= Option Canada (political party) =

Former political party in Quebec, Canada

Option Canada was a short-lived political party in Quebec, Canada, in the early 1990s. Gaining media attention in 1991 for its proposal to create an 11th province in southwestern Quebec, it did not maintain significant public support and never registered as an official political party before dissolving in 1993.

The Party was mainly the project of one person, insurance salesman Greg Gogan. He withdrew from a Master's Degree program at Concordia University in Soviet history to establish Option Canada as a federal party representing Quebec's linguistic minorities.

Option Canada was founded in response to Quebec's language tensions of the early 1990s. Its stated purpose was to create an eleventh Canadian province, carved out of the predominantly English-speaking regions of southwestern Quebec. Gogan, the party's leader, argued that English-speaking Quebecers had legitimate grievances against the "restrictive language policies [of] the provincial government", and would not tolerate being "second-class citizens in a first-class country". Gogan stated that he would abandon his proposal for an eleventh province if the Canadian Constitution were amended to remove the "notwithstanding clause", which allows governments to override binding decisions by the courts. This clause had been used in Quebec to perpetuate restrictions on English-language advertising.

Gogan, who was thirty-eight years old at the time, was able to attract national attention for his movement despite having no prior political experience. In June 1991, he announced that his party had signed up 2,000 members since its founding The party had well-attended introductory meetings in several anglophone communities, and one party event in Westmount was described in the media as "revival meeting for disfranchised West Island anglophones". Gogan emphasized that the party was not limited to anglophones, and predicted that half of its membership would be francophone within a year.
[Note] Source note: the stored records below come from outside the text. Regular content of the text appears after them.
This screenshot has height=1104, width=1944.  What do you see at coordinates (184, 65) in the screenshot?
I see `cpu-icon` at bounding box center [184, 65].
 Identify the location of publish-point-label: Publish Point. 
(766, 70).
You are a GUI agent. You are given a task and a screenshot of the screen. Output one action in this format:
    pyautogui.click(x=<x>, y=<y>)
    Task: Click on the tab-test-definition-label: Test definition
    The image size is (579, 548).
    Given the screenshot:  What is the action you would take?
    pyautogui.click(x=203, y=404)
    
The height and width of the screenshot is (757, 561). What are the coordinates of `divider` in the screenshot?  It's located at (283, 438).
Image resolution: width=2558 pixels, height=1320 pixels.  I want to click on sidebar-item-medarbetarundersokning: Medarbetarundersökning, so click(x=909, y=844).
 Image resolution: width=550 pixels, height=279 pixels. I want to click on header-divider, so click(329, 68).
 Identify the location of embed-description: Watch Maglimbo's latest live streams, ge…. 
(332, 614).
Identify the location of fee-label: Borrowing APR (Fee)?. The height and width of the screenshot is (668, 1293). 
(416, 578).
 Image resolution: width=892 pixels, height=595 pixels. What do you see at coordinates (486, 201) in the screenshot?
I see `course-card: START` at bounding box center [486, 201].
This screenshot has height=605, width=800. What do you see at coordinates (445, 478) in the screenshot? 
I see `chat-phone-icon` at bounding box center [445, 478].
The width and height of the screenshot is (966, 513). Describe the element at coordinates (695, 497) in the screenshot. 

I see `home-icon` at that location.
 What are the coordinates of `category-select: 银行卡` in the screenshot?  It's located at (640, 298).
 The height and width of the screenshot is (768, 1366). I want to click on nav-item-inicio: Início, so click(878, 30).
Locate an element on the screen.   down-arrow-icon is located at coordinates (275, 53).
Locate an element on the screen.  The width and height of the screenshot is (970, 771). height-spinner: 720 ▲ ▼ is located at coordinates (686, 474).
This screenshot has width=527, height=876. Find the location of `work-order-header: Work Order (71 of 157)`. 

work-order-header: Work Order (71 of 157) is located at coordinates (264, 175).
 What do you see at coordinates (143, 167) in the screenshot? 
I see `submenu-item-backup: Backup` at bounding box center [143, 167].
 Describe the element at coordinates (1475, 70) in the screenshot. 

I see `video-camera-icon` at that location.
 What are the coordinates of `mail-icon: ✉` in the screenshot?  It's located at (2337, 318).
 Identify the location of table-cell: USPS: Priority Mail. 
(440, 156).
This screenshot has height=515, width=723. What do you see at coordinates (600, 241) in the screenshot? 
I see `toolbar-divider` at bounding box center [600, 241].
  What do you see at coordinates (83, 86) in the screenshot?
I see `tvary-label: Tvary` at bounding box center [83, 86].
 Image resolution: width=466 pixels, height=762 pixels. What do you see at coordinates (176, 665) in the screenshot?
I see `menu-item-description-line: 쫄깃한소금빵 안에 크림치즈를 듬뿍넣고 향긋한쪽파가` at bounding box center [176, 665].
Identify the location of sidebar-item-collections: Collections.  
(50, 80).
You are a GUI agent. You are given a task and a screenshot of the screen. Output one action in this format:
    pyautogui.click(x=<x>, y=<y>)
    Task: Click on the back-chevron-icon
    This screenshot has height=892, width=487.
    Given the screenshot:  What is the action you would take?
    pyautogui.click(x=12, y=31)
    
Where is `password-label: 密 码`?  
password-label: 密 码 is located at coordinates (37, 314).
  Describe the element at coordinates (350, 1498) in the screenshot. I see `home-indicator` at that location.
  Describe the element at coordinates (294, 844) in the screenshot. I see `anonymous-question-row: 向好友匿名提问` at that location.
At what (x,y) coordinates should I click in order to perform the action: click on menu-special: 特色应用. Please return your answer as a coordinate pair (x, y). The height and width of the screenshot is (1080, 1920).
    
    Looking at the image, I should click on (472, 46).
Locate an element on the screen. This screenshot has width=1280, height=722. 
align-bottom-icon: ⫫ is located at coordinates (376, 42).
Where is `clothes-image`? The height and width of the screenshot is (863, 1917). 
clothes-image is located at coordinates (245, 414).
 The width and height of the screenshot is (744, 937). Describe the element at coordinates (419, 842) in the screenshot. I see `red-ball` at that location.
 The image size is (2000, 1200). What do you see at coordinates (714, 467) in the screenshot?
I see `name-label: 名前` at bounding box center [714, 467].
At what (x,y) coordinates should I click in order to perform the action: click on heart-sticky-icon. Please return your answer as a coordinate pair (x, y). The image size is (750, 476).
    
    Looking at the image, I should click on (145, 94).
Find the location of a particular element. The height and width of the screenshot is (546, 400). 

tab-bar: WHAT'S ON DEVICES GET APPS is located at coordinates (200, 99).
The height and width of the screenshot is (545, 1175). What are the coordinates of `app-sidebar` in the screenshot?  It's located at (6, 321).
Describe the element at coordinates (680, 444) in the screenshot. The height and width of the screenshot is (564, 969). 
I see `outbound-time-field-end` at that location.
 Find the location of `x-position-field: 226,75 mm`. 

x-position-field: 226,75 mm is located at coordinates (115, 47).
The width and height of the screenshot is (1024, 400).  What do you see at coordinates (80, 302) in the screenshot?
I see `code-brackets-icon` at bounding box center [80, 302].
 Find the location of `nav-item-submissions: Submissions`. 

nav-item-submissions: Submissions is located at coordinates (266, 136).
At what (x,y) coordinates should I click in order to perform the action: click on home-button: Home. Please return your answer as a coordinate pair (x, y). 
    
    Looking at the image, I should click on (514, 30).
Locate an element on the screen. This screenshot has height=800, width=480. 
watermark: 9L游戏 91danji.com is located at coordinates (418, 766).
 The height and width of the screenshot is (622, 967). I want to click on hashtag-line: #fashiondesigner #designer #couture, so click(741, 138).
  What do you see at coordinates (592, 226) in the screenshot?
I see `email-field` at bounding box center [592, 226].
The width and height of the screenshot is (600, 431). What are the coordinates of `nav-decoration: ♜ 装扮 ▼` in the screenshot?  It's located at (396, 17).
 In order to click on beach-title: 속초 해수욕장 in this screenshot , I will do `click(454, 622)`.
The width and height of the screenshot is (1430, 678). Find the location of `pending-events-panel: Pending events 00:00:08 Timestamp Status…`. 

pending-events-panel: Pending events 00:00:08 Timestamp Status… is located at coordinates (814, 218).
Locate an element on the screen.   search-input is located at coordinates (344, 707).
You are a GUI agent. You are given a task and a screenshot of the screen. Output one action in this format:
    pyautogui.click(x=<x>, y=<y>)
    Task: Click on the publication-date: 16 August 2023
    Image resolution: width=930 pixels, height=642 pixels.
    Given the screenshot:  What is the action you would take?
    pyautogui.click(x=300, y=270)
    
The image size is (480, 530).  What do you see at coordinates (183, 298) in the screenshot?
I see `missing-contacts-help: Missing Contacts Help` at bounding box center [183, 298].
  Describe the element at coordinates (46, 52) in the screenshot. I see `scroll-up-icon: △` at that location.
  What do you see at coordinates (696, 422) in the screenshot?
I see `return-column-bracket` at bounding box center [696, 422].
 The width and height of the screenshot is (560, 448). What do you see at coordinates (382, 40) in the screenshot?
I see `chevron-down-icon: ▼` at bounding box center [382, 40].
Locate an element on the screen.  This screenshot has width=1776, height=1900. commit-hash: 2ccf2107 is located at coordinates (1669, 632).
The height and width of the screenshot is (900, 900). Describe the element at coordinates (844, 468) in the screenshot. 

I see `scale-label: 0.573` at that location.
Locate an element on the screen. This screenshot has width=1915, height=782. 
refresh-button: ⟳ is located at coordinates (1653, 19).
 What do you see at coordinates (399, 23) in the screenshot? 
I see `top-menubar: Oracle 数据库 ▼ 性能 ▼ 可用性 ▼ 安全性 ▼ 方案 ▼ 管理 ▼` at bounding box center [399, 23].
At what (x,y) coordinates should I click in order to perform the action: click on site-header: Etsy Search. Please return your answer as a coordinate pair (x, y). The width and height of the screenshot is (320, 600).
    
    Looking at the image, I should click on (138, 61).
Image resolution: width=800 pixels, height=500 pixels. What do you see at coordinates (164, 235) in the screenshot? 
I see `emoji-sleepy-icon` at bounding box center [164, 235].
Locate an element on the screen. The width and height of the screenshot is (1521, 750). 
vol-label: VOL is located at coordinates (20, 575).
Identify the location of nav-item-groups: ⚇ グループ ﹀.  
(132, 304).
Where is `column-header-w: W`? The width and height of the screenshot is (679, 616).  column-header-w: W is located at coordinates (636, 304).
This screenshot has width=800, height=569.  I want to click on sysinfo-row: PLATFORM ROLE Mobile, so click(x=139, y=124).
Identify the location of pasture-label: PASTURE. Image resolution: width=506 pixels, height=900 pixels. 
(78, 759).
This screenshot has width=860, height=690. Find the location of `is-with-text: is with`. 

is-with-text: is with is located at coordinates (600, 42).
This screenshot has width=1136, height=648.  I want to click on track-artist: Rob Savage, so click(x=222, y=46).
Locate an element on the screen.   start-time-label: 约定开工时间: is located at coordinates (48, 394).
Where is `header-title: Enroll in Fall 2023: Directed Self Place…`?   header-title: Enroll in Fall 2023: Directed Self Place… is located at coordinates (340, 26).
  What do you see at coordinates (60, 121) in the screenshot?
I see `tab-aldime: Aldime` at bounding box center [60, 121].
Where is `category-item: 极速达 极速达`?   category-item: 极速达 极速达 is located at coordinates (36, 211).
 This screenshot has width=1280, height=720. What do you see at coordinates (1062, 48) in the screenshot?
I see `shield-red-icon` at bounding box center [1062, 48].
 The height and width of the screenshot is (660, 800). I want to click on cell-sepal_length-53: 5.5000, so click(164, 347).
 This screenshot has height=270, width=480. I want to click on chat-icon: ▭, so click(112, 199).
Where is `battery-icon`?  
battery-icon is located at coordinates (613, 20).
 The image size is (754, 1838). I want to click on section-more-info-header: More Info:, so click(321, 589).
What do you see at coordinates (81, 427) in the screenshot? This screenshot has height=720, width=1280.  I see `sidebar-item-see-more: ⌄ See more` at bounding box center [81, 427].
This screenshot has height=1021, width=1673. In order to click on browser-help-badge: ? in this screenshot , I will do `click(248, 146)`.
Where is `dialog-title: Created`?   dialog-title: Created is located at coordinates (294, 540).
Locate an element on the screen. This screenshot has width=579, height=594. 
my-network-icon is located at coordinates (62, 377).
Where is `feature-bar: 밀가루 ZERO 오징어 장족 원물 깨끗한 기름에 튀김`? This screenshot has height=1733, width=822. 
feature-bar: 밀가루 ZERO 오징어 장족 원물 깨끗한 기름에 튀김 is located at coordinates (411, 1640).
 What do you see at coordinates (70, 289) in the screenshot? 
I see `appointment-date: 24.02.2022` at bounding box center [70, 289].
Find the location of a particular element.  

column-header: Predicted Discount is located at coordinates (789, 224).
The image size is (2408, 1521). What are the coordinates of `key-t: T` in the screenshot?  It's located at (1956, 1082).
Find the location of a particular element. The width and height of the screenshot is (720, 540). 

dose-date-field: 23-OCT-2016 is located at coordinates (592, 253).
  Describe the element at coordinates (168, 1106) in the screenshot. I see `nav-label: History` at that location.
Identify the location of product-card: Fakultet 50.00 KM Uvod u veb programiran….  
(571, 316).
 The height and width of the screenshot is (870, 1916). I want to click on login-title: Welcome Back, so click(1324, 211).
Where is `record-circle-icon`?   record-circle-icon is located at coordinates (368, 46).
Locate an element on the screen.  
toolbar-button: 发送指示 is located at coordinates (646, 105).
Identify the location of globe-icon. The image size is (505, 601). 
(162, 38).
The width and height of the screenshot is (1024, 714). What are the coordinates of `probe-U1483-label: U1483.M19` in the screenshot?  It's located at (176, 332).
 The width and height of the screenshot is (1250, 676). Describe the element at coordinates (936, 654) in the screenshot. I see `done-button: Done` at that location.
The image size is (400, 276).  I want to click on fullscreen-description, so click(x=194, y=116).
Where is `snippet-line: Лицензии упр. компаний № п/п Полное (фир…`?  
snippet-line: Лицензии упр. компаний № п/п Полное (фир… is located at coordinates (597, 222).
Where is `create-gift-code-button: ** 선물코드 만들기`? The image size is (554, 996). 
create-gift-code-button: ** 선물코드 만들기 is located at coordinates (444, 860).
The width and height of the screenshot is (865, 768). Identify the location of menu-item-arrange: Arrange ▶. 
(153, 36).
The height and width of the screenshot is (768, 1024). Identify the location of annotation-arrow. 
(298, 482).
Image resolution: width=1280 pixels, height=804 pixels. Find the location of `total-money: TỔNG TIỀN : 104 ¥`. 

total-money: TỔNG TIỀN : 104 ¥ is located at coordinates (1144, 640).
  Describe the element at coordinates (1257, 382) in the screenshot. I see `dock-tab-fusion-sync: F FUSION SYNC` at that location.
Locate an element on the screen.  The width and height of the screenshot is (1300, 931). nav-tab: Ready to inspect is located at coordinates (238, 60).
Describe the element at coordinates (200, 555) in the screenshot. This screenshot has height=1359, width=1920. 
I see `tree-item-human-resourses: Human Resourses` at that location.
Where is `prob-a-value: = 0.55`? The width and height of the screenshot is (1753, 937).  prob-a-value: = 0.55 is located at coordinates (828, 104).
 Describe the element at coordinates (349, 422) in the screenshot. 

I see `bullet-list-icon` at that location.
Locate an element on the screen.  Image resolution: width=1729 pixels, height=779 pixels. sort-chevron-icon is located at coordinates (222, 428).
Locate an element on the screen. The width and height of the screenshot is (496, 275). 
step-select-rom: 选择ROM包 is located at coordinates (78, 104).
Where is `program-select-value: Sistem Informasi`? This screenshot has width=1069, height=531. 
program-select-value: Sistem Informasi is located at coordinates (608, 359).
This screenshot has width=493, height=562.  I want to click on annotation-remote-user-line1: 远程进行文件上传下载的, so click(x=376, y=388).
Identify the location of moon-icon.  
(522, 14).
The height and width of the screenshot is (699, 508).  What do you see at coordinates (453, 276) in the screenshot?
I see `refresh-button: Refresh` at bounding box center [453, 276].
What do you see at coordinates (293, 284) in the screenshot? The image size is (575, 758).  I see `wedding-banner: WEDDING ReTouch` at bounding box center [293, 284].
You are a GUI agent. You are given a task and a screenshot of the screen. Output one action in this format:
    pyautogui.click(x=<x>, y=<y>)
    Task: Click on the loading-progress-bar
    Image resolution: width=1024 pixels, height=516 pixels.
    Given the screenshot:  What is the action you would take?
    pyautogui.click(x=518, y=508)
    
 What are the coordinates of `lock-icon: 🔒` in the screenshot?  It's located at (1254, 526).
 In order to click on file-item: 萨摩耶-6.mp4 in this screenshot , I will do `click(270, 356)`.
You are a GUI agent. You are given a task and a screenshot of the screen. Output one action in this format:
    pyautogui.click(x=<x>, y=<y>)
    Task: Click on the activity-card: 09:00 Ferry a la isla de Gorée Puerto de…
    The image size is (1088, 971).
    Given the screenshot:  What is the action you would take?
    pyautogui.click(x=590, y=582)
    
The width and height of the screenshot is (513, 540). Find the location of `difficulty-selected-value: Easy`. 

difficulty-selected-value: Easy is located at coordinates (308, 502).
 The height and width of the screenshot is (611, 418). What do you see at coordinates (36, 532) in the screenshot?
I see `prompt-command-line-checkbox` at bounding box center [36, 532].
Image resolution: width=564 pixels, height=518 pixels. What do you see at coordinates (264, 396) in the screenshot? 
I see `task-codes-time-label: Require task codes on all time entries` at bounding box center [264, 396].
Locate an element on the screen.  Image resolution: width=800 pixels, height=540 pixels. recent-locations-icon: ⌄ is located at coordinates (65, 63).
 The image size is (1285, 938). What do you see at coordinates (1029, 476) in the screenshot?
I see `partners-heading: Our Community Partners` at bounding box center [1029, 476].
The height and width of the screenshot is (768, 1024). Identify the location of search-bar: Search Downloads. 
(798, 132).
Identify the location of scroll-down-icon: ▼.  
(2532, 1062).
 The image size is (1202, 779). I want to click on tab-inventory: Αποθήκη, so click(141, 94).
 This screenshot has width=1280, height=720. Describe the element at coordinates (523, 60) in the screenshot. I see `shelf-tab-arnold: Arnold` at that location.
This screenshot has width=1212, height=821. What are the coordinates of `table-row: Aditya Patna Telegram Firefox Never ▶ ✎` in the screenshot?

The party was unable to maintain its early support base, however, and largely vanished from the public eye after the summer of 1991.

Option Canada dissolved in 1993, although the idea of removing federalist or anglophone areas from Quebec was continued by pro-Partition groups, such as the Equality Party. Gogan subsequently moved to Ontario and became a candidate for Mel Hurtig's National Party of Canada in the 1993 federal election in the riding of Ontario riding of Scarborough West, finishing fifth, and then a candidate for the New Democratic Party in Scarborough Centre, Ontario for the 2004 federal election, finishing third. He joined, then quit, the Liberal Party of Canada in 2007.